Oil markets weakened in November with a host of widely watched indicators flashing warning signs and dragging futures prices lower. Among them, fast spreads for both Brent crude and the U.S. benchmark West Texas Intermediate plunged into contango, a bearish pricing pattern that indicates ample supply in the near term. As red flags mounted, Brent futures fell to their lowest price since January earlier this week.

Expectations of a recovery in China’s oil demand are fading as daily Covid-19 cases hit record levels, prompting officials to step up containment and movement restrictions.
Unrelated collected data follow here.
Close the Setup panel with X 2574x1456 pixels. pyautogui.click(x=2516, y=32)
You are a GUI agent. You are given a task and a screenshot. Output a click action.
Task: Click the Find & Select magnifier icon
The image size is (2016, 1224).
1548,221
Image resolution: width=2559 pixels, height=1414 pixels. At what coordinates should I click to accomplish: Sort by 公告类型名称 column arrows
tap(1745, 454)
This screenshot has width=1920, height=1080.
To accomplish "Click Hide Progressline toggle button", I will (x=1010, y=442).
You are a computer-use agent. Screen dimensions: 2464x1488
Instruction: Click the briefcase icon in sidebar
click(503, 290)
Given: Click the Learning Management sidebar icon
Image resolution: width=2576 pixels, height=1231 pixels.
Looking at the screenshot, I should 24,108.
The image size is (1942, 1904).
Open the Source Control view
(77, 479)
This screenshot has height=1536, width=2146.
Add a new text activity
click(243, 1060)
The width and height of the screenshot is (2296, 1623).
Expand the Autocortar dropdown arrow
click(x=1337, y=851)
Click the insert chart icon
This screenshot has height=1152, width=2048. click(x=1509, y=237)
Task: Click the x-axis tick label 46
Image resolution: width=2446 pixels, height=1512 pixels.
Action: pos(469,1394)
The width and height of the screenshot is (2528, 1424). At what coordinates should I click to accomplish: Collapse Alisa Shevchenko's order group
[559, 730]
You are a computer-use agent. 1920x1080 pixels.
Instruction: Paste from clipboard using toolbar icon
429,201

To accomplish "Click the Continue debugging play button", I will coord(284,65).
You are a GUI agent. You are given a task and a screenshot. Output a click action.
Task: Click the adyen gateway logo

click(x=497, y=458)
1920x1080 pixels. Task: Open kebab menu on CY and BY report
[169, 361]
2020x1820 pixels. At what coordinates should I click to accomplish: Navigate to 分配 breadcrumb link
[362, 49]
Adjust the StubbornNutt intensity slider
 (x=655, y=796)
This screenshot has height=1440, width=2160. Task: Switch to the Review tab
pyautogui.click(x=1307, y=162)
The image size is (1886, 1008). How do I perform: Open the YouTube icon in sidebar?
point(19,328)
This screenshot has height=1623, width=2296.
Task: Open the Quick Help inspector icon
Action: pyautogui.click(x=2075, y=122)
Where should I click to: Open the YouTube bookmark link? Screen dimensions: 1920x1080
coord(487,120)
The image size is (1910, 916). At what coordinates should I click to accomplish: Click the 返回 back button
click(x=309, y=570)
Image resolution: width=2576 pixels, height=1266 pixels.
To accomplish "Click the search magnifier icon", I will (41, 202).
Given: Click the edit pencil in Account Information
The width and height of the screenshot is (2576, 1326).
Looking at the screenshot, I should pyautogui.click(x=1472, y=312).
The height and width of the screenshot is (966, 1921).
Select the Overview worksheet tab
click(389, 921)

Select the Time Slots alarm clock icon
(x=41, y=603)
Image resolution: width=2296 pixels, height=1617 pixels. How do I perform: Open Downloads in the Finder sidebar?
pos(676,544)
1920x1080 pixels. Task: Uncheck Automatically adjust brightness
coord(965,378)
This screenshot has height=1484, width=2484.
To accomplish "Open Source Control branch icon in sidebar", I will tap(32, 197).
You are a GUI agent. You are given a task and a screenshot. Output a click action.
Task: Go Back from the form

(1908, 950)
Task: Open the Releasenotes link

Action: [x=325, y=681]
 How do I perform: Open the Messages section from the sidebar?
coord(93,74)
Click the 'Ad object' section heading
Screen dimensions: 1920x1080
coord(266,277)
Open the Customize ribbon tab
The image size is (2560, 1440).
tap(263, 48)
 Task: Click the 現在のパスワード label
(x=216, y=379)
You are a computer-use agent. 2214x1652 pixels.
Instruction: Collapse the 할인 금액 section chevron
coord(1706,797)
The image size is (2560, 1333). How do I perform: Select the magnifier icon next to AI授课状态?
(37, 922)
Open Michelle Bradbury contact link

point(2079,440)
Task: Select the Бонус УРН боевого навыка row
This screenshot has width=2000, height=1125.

Amid the challenges, some Chinese refiners are refraining from buying cargoes of the preferred Russian grade, reducing demand just as traders wait for more details on the Group of Seven’s plan to curb Russian oil along with European Union sanctions that begin on December 5.

Brent futures headed for a third weekly drop on Friday amid further signs from China that anti-virus restrictions in key cities are multiplying as authorities seek to quell outbreaks of Covid-19. In Beijing, the capital, which is home to 22 million people, there was a new round of curbs, with residents asked not to leave.

The Oman futures-Dubai swaps benchmark, which fell below $1 in one day in April, has mostly multi-dollar premiums since the invasion of Ukraine. It jumped to $15 in March as many buyers began to shun Russian oil, boosting the appeal of Middle Eastern crude and pushing up the premium.

As physical trading this month mostly ended for January cargoes, spot premiums for key varieties in the Persian Gulf have declined sharply. Although China’s Rongsheng Petrochemical Co. bought about 7 million barrels in the middle of the month, that was not enough to lift sentiment, traders of those varieties said.

Meanwhile, another physical market indicator – Dubai month-to-month swaps – reversed into contango on Friday, signaling a downward slide for December to April, PVM Oil Associates data showed. Before this week, the last time it was in contango was in April 2021.

Brent traded at $85.72 a barrel on Friday, after hitting $82.31 on Monday, the lowest intraday price since January.